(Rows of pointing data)
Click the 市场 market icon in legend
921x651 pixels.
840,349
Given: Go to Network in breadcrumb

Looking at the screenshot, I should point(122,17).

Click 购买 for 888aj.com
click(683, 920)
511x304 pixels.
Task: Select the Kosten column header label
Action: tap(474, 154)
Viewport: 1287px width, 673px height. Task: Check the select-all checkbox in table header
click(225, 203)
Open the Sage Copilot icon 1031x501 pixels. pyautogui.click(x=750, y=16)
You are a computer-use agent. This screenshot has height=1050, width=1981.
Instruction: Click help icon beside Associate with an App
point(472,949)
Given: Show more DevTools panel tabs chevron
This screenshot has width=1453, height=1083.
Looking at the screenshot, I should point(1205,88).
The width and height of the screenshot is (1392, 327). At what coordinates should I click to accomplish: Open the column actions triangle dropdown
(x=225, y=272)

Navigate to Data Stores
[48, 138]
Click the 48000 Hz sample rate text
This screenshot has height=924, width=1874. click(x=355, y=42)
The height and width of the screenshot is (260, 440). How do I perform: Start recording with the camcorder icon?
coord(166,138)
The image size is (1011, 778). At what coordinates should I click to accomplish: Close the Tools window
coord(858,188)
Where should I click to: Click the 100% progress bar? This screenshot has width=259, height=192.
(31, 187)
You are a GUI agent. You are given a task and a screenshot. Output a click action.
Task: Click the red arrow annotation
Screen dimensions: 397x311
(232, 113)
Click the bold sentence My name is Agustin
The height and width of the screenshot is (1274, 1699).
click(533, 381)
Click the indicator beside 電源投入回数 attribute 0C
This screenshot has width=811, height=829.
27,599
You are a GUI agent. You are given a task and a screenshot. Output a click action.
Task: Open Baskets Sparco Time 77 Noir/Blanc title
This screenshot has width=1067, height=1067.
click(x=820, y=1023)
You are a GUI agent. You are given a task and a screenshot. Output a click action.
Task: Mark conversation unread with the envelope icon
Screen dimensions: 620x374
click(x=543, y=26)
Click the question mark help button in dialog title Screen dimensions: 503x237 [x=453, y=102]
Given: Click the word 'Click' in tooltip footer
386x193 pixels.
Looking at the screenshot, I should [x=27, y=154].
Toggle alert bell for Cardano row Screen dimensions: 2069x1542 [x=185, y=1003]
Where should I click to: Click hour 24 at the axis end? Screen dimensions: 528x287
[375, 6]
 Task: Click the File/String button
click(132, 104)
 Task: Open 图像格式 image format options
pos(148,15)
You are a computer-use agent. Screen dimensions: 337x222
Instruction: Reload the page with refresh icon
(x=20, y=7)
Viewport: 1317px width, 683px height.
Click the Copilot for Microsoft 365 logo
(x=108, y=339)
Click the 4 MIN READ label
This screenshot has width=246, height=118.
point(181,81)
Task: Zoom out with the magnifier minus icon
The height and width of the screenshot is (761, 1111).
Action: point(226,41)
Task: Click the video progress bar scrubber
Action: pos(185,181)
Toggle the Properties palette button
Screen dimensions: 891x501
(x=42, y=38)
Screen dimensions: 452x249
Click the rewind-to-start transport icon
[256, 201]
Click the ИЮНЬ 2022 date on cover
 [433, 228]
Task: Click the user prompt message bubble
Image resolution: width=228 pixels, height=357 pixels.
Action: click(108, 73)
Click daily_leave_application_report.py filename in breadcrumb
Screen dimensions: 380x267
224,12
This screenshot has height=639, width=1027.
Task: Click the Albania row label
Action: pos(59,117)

→ **Set task**
Copy out every line of the entries above without changing anything.

→ **Solution to this task**
Click the 市场 market icon in legend
921x651 pixels.
840,349
Given: Go to Network in breadcrumb

Looking at the screenshot, I should point(122,17).

Click 购买 for 888aj.com
click(683, 920)
511x304 pixels.
Task: Select the Kosten column header label
Action: tap(474, 154)
Viewport: 1287px width, 673px height. Task: Check the select-all checkbox in table header
click(225, 203)
Open the Sage Copilot icon 1031x501 pixels. pyautogui.click(x=750, y=16)
You are a computer-use agent. This screenshot has height=1050, width=1981.
Instruction: Click help icon beside Associate with an App
point(472,949)
Given: Show more DevTools panel tabs chevron
This screenshot has width=1453, height=1083.
Looking at the screenshot, I should point(1205,88).
The width and height of the screenshot is (1392, 327). At what coordinates should I click to accomplish: Open the column actions triangle dropdown
(x=225, y=272)

Navigate to Data Stores
[48, 138]
Click the 48000 Hz sample rate text
This screenshot has height=924, width=1874. click(x=355, y=42)
The height and width of the screenshot is (260, 440). How do I perform: Start recording with the camcorder icon?
coord(166,138)
The image size is (1011, 778). At what coordinates should I click to accomplish: Close the Tools window
coord(858,188)
Where should I click to: Click the 100% progress bar? This screenshot has width=259, height=192.
(31, 187)
You are a GUI agent. You are given a task and a screenshot. Output a click action.
Task: Click the red arrow annotation
Screen dimensions: 397x311
(232, 113)
Click the bold sentence My name is Agustin
The height and width of the screenshot is (1274, 1699).
click(533, 381)
Click the indicator beside 電源投入回数 attribute 0C
This screenshot has width=811, height=829.
27,599
You are a GUI agent. You are given a task and a screenshot. Output a click action.
Task: Open Baskets Sparco Time 77 Noir/Blanc title
This screenshot has width=1067, height=1067.
click(x=820, y=1023)
You are a GUI agent. You are given a task and a screenshot. Output a click action.
Task: Mark conversation unread with the envelope icon
Screen dimensions: 620x374
click(x=543, y=26)
Click the question mark help button in dialog title Screen dimensions: 503x237 [x=453, y=102]
Given: Click the word 'Click' in tooltip footer
386x193 pixels.
Looking at the screenshot, I should [x=27, y=154].
Toggle alert bell for Cardano row Screen dimensions: 2069x1542 [x=185, y=1003]
Where should I click to: Click hour 24 at the axis end? Screen dimensions: 528x287
[375, 6]
 Task: Click the File/String button
click(132, 104)
 Task: Open 图像格式 image format options
pos(148,15)
You are a computer-use agent. Screen dimensions: 337x222
Instruction: Reload the page with refresh icon
(x=20, y=7)
Viewport: 1317px width, 683px height.
Click the Copilot for Microsoft 365 logo
(x=108, y=339)
Click the 4 MIN READ label
This screenshot has width=246, height=118.
point(181,81)
Task: Zoom out with the magnifier minus icon
The height and width of the screenshot is (761, 1111).
Action: point(226,41)
Task: Click the video progress bar scrubber
Action: pos(185,181)
Toggle the Properties palette button
Screen dimensions: 891x501
(x=42, y=38)
Screen dimensions: 452x249
Click the rewind-to-start transport icon
[256, 201]
Click the ИЮНЬ 2022 date on cover
 [433, 228]
Task: Click the user prompt message bubble
Image resolution: width=228 pixels, height=357 pixels.
Action: click(108, 73)
Click daily_leave_application_report.py filename in breadcrumb
Screen dimensions: 380x267
224,12
This screenshot has height=639, width=1027.
Task: Click the Albania row label
Action: pos(59,117)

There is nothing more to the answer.